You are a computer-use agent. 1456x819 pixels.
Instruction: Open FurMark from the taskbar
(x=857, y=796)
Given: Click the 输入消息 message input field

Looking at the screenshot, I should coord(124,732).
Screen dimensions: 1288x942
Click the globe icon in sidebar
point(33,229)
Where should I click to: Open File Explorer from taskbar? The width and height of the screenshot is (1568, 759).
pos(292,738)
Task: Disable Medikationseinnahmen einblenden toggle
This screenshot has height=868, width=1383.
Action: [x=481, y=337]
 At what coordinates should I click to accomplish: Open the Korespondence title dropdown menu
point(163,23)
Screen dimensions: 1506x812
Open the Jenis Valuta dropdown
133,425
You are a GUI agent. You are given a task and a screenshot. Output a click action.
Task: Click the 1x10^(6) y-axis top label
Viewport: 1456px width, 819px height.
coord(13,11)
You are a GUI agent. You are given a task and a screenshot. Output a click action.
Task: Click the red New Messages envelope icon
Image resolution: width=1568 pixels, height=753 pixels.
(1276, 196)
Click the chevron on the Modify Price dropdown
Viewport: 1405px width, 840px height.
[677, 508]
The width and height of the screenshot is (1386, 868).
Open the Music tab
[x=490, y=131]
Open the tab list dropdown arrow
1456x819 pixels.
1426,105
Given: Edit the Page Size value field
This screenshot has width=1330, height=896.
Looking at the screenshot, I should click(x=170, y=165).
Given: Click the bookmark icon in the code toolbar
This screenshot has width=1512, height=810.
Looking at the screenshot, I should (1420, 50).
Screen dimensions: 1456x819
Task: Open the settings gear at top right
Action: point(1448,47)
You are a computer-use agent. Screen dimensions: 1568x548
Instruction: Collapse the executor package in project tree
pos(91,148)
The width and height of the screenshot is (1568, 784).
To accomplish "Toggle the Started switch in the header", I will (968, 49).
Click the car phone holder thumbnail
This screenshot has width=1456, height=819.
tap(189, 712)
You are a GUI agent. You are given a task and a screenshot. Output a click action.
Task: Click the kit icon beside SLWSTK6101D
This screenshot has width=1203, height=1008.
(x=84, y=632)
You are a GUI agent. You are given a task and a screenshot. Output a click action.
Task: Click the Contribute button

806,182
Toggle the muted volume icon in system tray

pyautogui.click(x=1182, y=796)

• Work to be completed:
Retype all of the lines shown above, keeping each one exact.

• Answer below:
You are a computer-use agent. 1456x819 pixels.
Instruction: Open FurMark from the taskbar
(x=857, y=796)
Given: Click the 输入消息 message input field

Looking at the screenshot, I should coord(124,732).
Screen dimensions: 1288x942
Click the globe icon in sidebar
point(33,229)
Where should I click to: Open File Explorer from taskbar? The width and height of the screenshot is (1568, 759).
pos(292,738)
Task: Disable Medikationseinnahmen einblenden toggle
This screenshot has height=868, width=1383.
Action: [x=481, y=337]
 At what coordinates should I click to accomplish: Open the Korespondence title dropdown menu
point(163,23)
Screen dimensions: 1506x812
Open the Jenis Valuta dropdown
133,425
You are a GUI agent. You are given a task and a screenshot. Output a click action.
Task: Click the 1x10^(6) y-axis top label
Viewport: 1456px width, 819px height.
coord(13,11)
You are a GUI agent. You are given a task and a screenshot. Output a click action.
Task: Click the red New Messages envelope icon
Image resolution: width=1568 pixels, height=753 pixels.
(1276, 196)
Click the chevron on the Modify Price dropdown
Viewport: 1405px width, 840px height.
[677, 508]
The width and height of the screenshot is (1386, 868).
Open the Music tab
[x=490, y=131]
Open the tab list dropdown arrow
1456x819 pixels.
1426,105
Given: Edit the Page Size value field
This screenshot has width=1330, height=896.
Looking at the screenshot, I should click(x=170, y=165).
Given: Click the bookmark icon in the code toolbar
This screenshot has width=1512, height=810.
Looking at the screenshot, I should (1420, 50).
Screen dimensions: 1456x819
Task: Open the settings gear at top right
Action: point(1448,47)
You are a computer-use agent. Screen dimensions: 1568x548
Instruction: Collapse the executor package in project tree
pos(91,148)
The width and height of the screenshot is (1568, 784).
To accomplish "Toggle the Started switch in the header", I will (968, 49).
Click the car phone holder thumbnail
This screenshot has width=1456, height=819.
tap(189, 712)
You are a GUI agent. You are given a task and a screenshot. Output a click action.
Task: Click the kit icon beside SLWSTK6101D
This screenshot has width=1203, height=1008.
(x=84, y=632)
You are a GUI agent. You are given a task and a screenshot. Output a click action.
Task: Click the Contribute button

806,182
Toggle the muted volume icon in system tray

pyautogui.click(x=1182, y=796)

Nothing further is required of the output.